Federal Treasurer Scott Morrison’s second budget has laid the foundations for a big spend on infrastructure, including roads, rail and Sydney’s second international airport.
In the 2017/18 Federal Budget handed down last night, Mr Morrison promised a $70 billion infrastructure spend over seven years, of which $10 billion will support rail projects and $5.3 billion will fund the Badgerys Creek airport.
A study for Melbourne’s craved airport rail link forms part of the rail spend, but the bulk ($8.4 billion) is destined for the Melbourne-Brisbane rail project to ease the burden on the Newell Highway.
Queensland’s Bruce Highway gets an $844 million boost, and a half-billion dollar regional growth package will fund smaller road projects.
So what else is in the 2017/18 budget?
Small businesses can still write off $20,000 investments.

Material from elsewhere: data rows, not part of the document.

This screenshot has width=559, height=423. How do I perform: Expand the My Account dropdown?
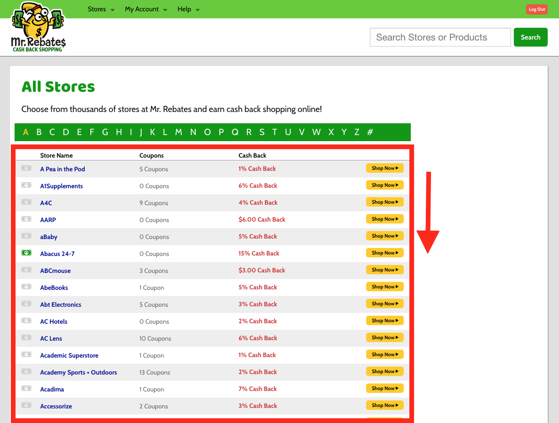pos(146,9)
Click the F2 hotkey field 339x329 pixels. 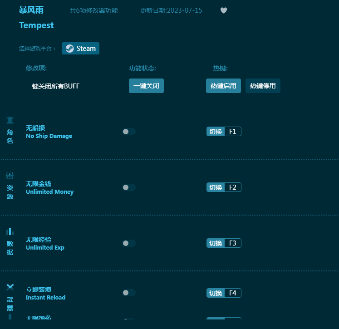232,187
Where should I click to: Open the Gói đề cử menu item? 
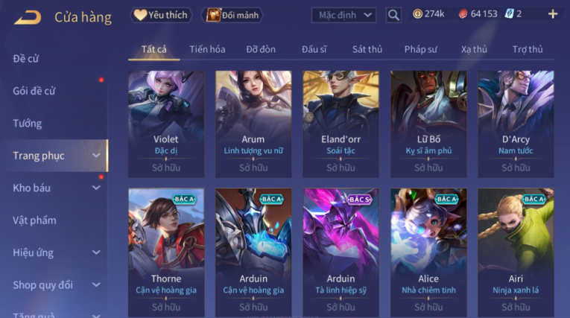34,91
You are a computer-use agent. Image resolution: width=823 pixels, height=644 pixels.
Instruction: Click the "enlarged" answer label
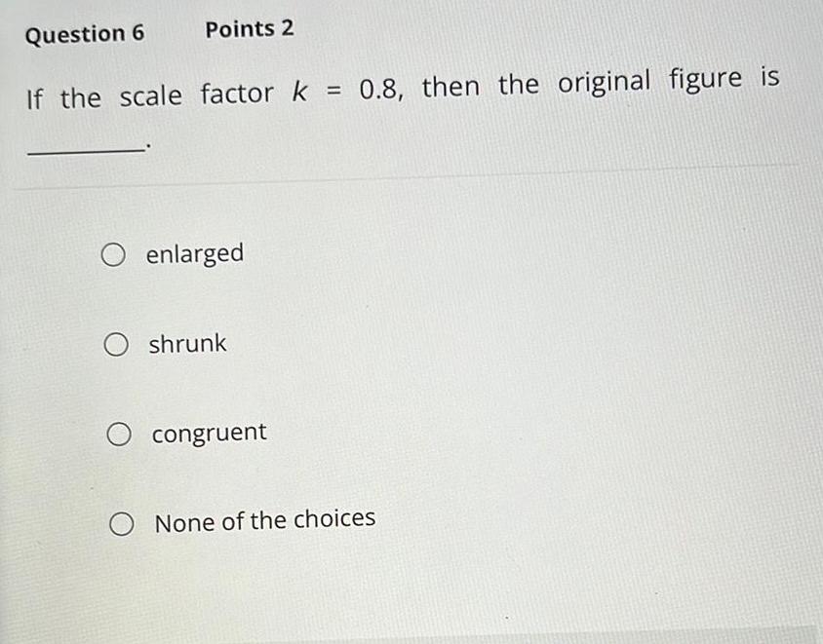coord(195,253)
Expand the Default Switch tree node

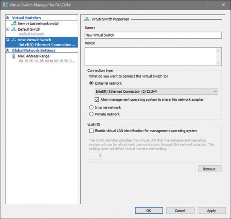(8, 29)
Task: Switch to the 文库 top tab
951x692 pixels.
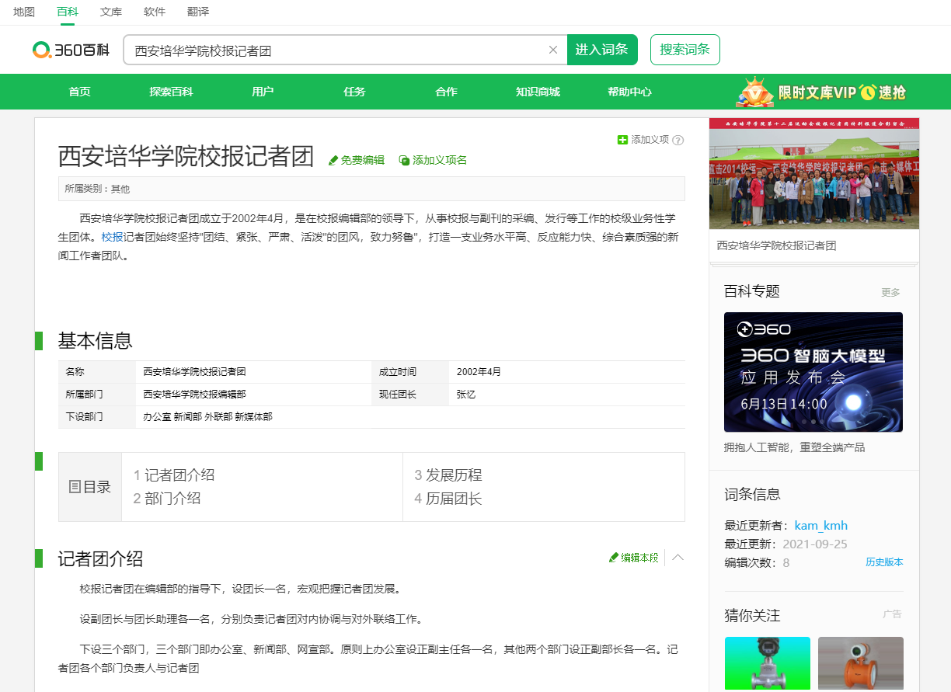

This was big news in 2015, and frankly we didn’t expect the Turnbull Government to persist with a convenient scheme for small businesses (those that turn over less than $10 million per year) to instantly write off the costs of assets worth up to $20,000. That’s good news for companies that want to buy a new (or used) vehicle, particularly as end-of-financial-year sales are just around the corner.
Fresh Funds For Driver Education
The Australian Government has committed to new support for the Keys2Drive learner driver scheme, chipping in $16 million over four years from July 2017. The program will be reworked to make it more attractive to drivers in regional areas, delivering a free driving lesson to learner drivers and their parents or mentors. It’s not a lot of cash, but it’s something.
The Government Expects To See A Reduction In Car Sales
This is an interesting one. Treasury estimates have a somewhat bleak outlook for the future of luxury car sales in Australia. Luxury Car Tax revenue is predicted to drop from $660 million in 2015-16 to $650m in the current financial year and $640m in 2018-19. That’s not a massive amount (it’s roughly equivalent to a reduction of 2000 sales of vehicles priced at $100,000 or so), but it may point to potential increases in interest rates and a reduction in buyer confidence that could make people less likely to treat themselves to new wheels.
On a similar note, the government expects to see a $10 million drop in vehicle import duty revenue this year, following industry predictions that the new car market won’t match the record high of 2016.
Besides the Bruce Highway, Western Australians will soon enjoy better access to the Fiona Stanley Hospital precinct and Sydney’s second international airport should eventually ease congestion around the existing Kingsford Smith facility in Mascot.